Jim snatched the papers back. "Not yo'r place ta be pawing through a friend's accounts, now is it? It's only yo'r business if'in you 'appen to be makin' a few contributions of your own. Care to?"

O'Brien thought for a few seconds, then pulled out a stack of bills from his buttoned back pocket. "Hundred fifty on Judai."


Johan stood in the last shower stall after gym class, trying to get the water as cold as was possible. Judai had played tease half the day, normal, unconcerned classmate the other half. Now, almost every little motion that he made turned Johan on.
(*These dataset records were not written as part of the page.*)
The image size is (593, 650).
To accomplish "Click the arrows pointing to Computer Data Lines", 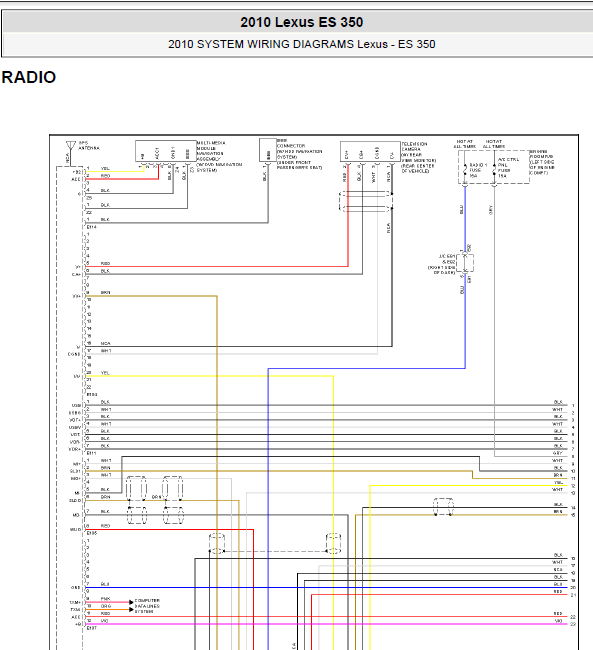I will 131,606.
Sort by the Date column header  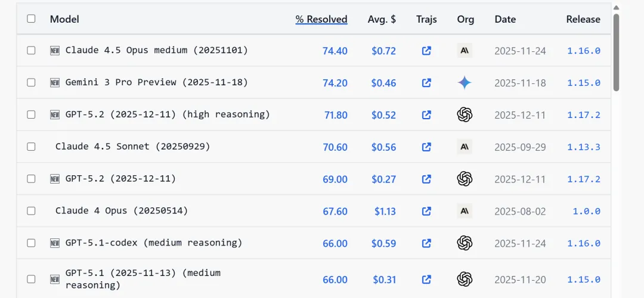pos(505,19)
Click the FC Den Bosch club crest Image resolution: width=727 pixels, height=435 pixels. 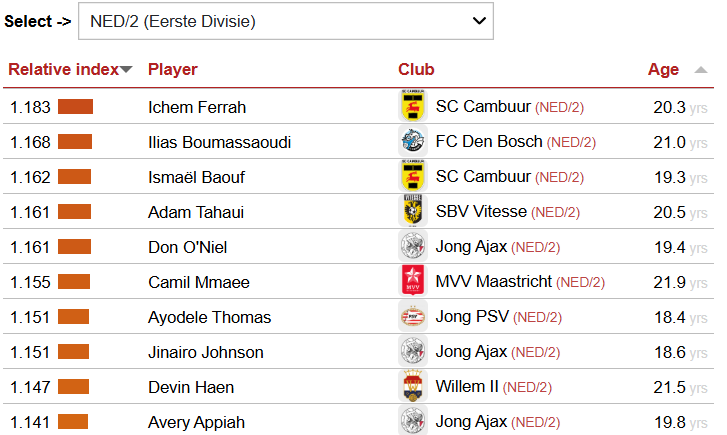(413, 142)
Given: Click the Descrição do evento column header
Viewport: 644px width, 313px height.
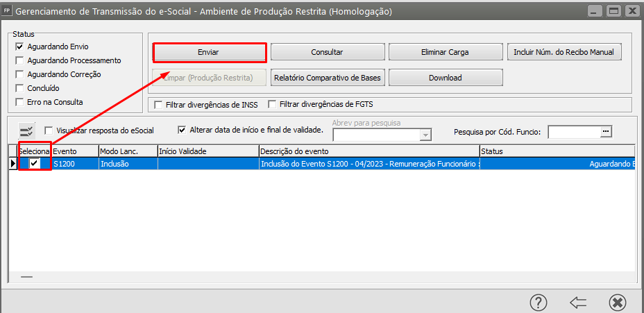Looking at the screenshot, I should point(368,151).
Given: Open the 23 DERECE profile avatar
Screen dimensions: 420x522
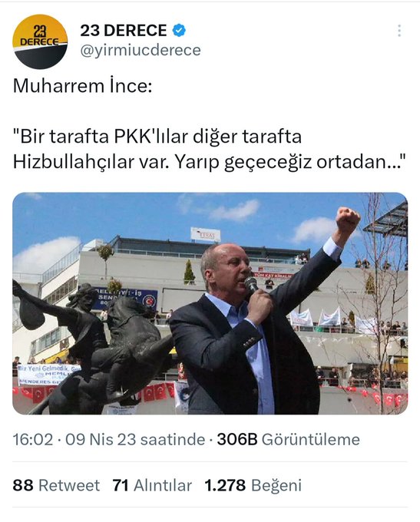Looking at the screenshot, I should [40, 41].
For what was easily the thirtieth time, he cursed how damn attractive his choice of partner was.

This past gym class had been the worst.

Judai had magically lost his shorts, and the only ones they had on hand for him were some girl shorts, which were quite tight when it came to a boy's figure. Johan had nearly gotten a nosebleed, but by sheer force of will, he held it back.
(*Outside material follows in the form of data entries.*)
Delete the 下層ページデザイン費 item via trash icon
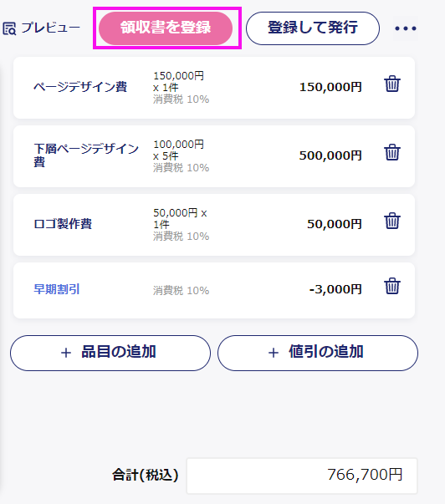The image size is (445, 504). click(392, 152)

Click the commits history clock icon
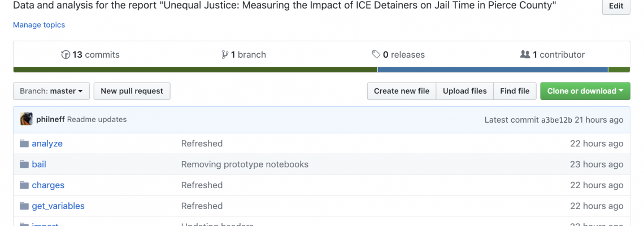[x=66, y=55]
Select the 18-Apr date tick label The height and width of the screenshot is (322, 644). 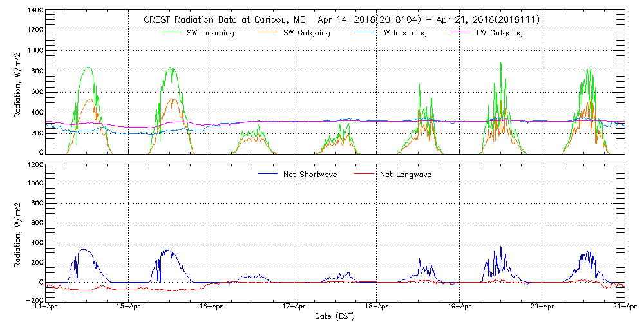(x=376, y=307)
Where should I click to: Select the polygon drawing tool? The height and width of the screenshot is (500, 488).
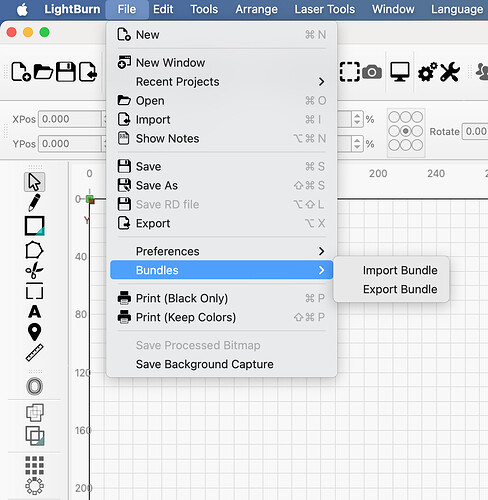pos(34,250)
O'Brien, of course, was completely useless. All he did was say 'straight' and then walk away whenever Johan tried to ask him for help. It was getting annoying.

The water was now practically ice-cold, but Johan still couldn't get the smaller brunette out of his mind. In all the stories, cold showers had done the trick, but in real life… well, as long as you loved someone badly enough, nothing could get in the way of that. Damn Johan's incredible capacity for affections. At least Judai hadn't managed to get into AP World History like Johan had. That class was going to be home free for a while. The blunette's favourite class ever had come through for him once again.

Johan thought he heard a door to the shower room opening and closing. No one ever really went in here, so who would be coming in? Johan was pretty sure he knew exactly who it was, but was frozen in place. He couldn't turn around to check, couldn't peek out from behind the curtain to confirm it.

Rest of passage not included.